EXERCISE AIM | Pick out each of the following lines that contains the word "height" and copy it in full.

─── EXERCISE DATA

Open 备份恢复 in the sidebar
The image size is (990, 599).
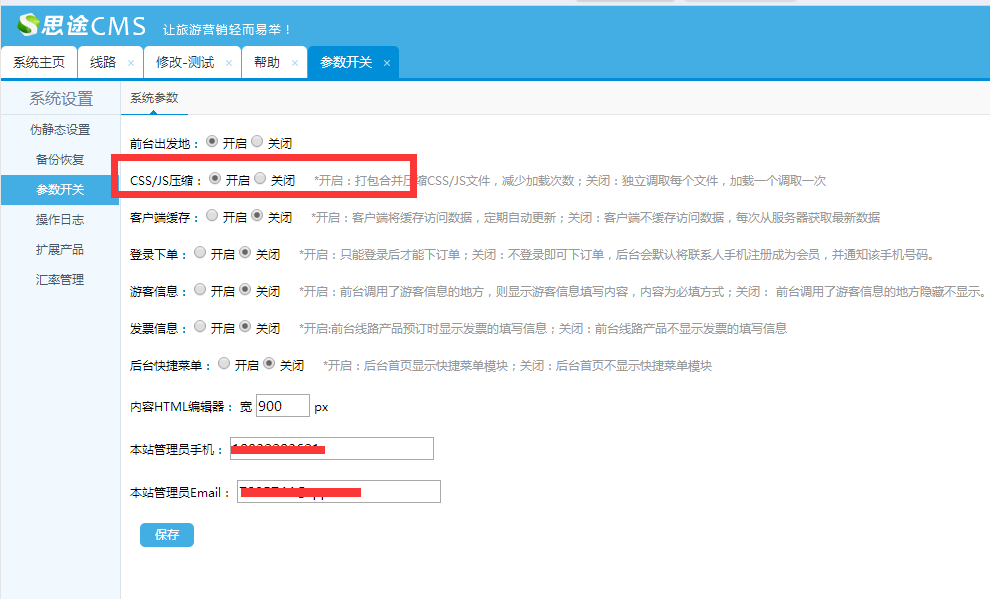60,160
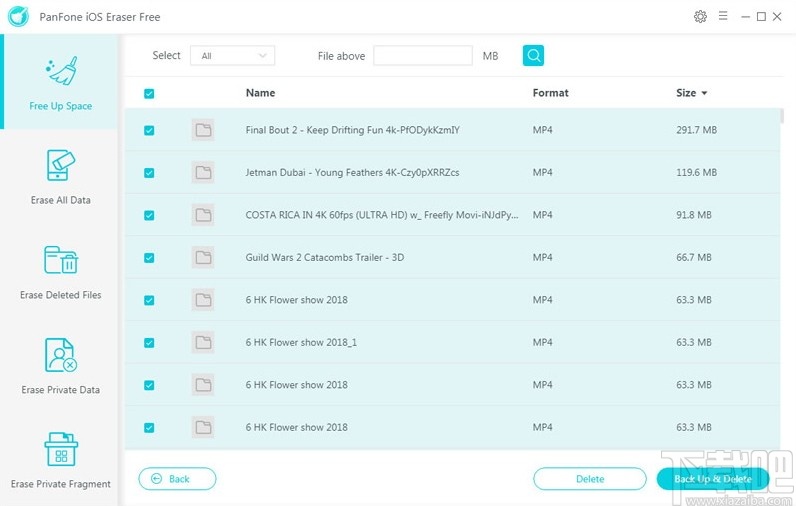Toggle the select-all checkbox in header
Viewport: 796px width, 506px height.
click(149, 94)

──────
─── EXERCISE DATA

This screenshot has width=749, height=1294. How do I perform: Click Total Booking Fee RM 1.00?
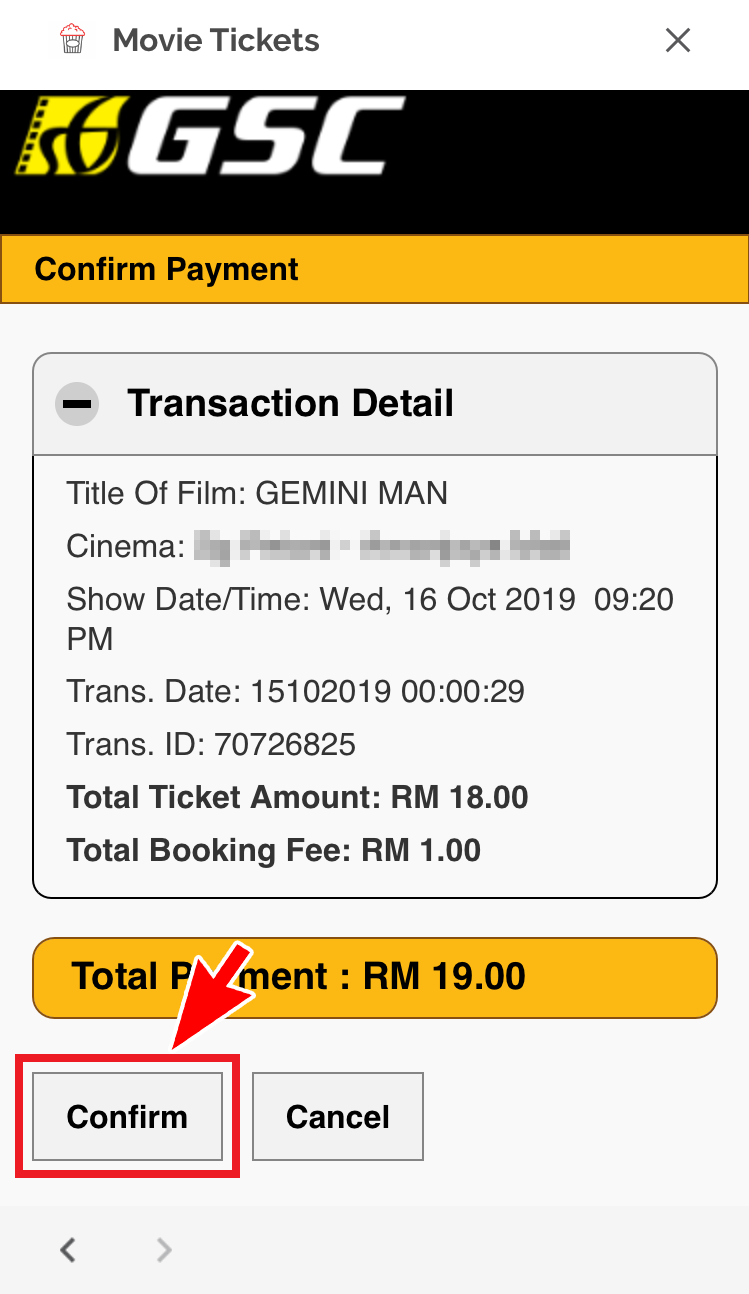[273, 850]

──────

EXERCISE ANSWER |
Viewport: 796px width, 506px height.
This screenshot has width=749, height=1294. How do I perform: Click Total Booking Fee RM 1.00?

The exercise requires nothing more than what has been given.